Uroczysta msza beatyfikacyjna odbędzie się za pół roku, 10 września, w Markowej. To właśnie w tej wsi na Podkarpaciu mieszkała rodzina Ulmów – Wiktoria i Józef z szóstką dzieci. Zostali zabici przez Niemców za ukrywanie żydowskich rodzin.

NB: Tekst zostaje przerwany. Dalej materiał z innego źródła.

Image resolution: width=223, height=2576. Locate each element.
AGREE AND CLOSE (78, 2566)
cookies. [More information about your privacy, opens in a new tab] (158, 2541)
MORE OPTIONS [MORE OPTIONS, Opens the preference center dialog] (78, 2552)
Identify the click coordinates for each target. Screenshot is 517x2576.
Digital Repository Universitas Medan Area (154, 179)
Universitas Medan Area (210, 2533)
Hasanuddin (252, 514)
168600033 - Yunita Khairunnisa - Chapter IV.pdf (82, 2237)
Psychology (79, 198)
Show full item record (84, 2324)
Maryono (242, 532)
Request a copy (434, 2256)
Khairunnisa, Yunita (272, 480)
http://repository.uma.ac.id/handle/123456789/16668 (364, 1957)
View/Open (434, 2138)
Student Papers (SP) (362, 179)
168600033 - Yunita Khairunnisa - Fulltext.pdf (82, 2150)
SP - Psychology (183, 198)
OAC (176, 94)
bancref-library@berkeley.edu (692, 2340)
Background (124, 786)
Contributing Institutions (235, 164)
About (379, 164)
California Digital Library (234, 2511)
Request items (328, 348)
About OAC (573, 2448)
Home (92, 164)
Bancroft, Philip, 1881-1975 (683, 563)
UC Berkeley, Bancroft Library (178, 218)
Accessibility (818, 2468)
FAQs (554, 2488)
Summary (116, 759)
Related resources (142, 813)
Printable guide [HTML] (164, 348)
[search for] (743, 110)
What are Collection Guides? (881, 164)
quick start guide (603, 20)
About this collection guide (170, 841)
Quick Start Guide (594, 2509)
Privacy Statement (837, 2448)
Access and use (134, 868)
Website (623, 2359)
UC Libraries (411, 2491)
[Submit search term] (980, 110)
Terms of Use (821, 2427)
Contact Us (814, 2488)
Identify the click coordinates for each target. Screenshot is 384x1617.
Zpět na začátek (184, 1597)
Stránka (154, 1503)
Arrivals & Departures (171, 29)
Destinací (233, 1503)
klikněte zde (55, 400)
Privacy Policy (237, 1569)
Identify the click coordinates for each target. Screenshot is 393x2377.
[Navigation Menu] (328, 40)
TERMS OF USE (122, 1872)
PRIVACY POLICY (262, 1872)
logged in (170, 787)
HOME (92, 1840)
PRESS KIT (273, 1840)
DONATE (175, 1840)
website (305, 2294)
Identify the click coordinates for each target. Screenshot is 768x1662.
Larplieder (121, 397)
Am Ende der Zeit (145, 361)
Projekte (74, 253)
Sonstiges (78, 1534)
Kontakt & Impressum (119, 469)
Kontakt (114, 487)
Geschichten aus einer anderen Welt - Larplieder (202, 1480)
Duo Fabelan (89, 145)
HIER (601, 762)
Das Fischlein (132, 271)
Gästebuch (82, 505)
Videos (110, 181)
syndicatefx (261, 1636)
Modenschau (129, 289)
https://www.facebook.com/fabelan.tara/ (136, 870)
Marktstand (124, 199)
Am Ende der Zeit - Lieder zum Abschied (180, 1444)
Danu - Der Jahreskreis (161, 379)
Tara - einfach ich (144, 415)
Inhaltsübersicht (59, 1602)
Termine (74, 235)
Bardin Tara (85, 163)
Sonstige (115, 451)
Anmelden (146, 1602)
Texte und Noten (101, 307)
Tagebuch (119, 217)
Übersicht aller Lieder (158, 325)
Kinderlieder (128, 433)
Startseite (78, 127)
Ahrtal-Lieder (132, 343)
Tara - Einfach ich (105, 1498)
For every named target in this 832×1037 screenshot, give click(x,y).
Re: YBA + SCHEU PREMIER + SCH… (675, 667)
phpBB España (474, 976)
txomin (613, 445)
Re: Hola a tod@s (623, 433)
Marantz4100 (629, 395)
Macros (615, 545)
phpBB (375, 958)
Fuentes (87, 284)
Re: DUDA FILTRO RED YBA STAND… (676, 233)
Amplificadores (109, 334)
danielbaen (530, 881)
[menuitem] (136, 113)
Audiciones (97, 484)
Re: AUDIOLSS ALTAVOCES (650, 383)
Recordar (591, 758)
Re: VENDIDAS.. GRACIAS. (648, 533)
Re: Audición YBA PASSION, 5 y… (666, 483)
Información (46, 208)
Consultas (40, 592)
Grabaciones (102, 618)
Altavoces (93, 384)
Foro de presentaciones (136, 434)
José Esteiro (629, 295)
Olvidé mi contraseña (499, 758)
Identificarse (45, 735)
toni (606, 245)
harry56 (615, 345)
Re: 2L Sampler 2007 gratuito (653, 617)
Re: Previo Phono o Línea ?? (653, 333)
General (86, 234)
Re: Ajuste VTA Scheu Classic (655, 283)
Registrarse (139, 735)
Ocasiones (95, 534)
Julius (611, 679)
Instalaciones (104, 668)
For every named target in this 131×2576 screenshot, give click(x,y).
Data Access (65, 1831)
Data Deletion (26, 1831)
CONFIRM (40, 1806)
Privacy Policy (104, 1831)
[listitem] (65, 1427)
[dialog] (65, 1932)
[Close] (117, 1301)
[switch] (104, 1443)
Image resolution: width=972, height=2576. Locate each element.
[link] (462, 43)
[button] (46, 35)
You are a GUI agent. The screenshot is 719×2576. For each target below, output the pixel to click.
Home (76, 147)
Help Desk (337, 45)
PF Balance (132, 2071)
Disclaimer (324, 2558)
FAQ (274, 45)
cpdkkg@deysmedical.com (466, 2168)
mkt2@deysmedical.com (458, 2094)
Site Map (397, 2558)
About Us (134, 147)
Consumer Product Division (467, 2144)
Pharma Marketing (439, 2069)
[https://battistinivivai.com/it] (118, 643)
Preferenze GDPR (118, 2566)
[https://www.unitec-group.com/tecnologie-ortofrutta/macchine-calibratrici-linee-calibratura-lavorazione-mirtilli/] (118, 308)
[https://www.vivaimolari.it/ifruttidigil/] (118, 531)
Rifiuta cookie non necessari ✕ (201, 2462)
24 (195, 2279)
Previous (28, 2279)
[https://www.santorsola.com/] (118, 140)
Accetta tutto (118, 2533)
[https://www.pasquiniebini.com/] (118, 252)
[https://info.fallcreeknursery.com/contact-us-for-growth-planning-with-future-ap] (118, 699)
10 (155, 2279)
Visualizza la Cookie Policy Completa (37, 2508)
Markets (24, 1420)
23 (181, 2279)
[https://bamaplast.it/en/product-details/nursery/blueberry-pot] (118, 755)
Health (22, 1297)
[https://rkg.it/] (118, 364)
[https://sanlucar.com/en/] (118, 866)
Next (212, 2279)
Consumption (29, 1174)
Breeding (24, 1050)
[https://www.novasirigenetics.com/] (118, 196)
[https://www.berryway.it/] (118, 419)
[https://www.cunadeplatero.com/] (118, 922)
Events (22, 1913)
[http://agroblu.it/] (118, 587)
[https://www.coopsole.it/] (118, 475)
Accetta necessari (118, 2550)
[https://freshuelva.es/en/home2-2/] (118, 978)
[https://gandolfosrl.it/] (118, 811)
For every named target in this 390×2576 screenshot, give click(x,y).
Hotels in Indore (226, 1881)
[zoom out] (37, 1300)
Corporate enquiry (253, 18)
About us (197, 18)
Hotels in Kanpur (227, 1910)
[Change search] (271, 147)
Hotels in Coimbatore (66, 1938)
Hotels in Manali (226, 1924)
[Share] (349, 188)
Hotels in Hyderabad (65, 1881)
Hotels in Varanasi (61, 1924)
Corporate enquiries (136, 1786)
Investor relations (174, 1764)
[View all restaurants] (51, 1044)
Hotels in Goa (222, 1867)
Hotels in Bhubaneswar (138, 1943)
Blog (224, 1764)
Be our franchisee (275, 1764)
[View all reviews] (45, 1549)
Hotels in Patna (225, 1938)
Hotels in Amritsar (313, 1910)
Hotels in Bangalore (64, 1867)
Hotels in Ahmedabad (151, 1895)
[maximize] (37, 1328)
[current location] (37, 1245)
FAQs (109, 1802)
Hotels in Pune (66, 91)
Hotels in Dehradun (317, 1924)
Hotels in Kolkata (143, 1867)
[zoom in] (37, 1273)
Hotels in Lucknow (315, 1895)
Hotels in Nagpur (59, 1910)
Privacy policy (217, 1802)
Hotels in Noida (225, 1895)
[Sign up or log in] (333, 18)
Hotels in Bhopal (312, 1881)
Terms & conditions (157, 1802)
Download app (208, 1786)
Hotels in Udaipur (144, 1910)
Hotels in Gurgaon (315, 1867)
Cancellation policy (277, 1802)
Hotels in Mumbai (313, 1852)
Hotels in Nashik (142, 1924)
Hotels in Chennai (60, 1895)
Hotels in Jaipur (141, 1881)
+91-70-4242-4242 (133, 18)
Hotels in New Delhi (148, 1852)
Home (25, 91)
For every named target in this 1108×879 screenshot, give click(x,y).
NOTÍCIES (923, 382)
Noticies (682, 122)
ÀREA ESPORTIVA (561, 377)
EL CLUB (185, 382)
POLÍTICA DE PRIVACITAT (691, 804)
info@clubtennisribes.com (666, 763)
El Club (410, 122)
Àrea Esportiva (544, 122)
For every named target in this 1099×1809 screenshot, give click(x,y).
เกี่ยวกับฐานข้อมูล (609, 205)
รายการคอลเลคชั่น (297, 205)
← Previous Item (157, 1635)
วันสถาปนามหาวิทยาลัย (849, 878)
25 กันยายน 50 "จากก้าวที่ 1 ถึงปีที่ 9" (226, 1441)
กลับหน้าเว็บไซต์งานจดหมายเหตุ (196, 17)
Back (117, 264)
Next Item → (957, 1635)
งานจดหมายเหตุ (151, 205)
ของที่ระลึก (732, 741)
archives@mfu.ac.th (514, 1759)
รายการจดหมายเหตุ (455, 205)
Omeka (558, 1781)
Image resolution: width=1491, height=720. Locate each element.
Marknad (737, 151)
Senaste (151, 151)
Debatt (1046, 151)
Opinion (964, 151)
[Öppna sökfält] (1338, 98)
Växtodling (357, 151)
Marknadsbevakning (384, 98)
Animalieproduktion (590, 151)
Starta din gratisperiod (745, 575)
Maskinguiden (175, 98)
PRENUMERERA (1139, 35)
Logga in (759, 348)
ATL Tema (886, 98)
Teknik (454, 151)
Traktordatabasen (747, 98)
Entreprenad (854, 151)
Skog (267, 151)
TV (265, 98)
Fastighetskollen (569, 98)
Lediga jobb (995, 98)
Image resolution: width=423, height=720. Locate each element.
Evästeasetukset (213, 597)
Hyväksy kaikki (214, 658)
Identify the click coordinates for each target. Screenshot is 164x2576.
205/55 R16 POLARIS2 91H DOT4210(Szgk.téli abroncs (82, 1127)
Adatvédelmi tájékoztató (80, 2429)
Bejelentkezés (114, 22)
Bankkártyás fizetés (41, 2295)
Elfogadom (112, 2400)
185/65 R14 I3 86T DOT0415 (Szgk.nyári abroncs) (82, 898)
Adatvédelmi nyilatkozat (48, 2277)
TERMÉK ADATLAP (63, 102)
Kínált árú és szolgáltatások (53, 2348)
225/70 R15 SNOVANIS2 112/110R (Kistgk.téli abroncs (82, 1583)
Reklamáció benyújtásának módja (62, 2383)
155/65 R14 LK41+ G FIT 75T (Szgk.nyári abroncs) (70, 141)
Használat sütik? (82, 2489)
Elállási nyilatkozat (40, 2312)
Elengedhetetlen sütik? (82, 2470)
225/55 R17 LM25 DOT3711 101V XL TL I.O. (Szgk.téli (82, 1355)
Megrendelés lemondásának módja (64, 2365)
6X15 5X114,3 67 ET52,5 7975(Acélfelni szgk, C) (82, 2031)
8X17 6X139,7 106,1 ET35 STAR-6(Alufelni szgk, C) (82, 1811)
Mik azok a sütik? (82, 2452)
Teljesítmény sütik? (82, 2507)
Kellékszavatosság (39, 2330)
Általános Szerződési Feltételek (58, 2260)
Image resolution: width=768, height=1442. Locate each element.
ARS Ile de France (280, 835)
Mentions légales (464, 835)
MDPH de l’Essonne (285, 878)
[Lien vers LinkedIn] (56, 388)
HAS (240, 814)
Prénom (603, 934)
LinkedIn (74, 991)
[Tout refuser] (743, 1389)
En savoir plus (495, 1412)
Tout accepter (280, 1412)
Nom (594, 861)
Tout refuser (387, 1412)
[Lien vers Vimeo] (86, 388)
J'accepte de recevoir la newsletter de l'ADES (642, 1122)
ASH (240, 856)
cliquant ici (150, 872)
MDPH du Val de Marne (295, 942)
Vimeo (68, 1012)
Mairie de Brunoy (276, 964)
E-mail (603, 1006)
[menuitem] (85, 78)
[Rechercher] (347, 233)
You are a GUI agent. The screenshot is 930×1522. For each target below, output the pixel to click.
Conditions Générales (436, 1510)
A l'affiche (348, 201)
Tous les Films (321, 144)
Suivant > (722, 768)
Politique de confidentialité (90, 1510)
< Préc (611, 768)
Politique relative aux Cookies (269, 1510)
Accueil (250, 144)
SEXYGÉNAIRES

Archidiecezja przemyska rozpoczęła przygotowania do uroczystości. Na razie szuka tych, którzy podczas mszy zajmą się oprawą muzyczną. "Zapraszamy zatem chóry, orkiestry i schole, by poprzez stworzenie jednego chóru i jednej orkiestry, ochotnym sercem włączyły się w radosne przeżywanie tej niezwykłej uroczystości" – czytamy w komunikacie zamieszczonym na stronie archidiecezji. Duchowni spodziewają się, że w uroczystości weźmie udział "wielka wspólnota wiernych", dlatego – jak napisali dalej w komunikacie - „pośród niej nie może zabraknąć tych, którzy poprzez swój talent muzyczny przyczynią się nie tylko do ubogacenia Mszy świętej beatyfikacyjnej, ale przede wszystkim do pomnożenia chwały Bożej i uświęcenia wiernych".
Na stronie internetowej archidiecezji www.przemyska.pl, są karty zgłoszeniowe, które należy przesłać do końca marca. Informacja o miejscu i wspólnych próbach zostanie podana po wysłaniu zgłoszenia.
Organizatorzy czekają także na autorskie pieśni wraz z zapisem nutowym ku czci Rodziny Ulmów, jeżeli takie powstały.
Podczas II wojny światowej, Józef i Wiktoria Ulmowie przyjęli pod swój dach ośmioro Żydów szukających pomocy. Ukrywali ich przez 15 miesięcy. 24 marca 1944 niemieccy żandarmi z posterunku w Łańcucie rozstrzelali, najpierw ukrywających się Żydów, a następnie Józefa Ulmę i jego żonę Wiktorię, będącą w siódmym miesiącu ciąży, a także ich dzieci: 8-letnią Stanisławę, 6-letnią Barbarę, 5-letniego Władysława, 4-letniego Franciszka, 3-letniego Antoniego i półtoraroczną Marię.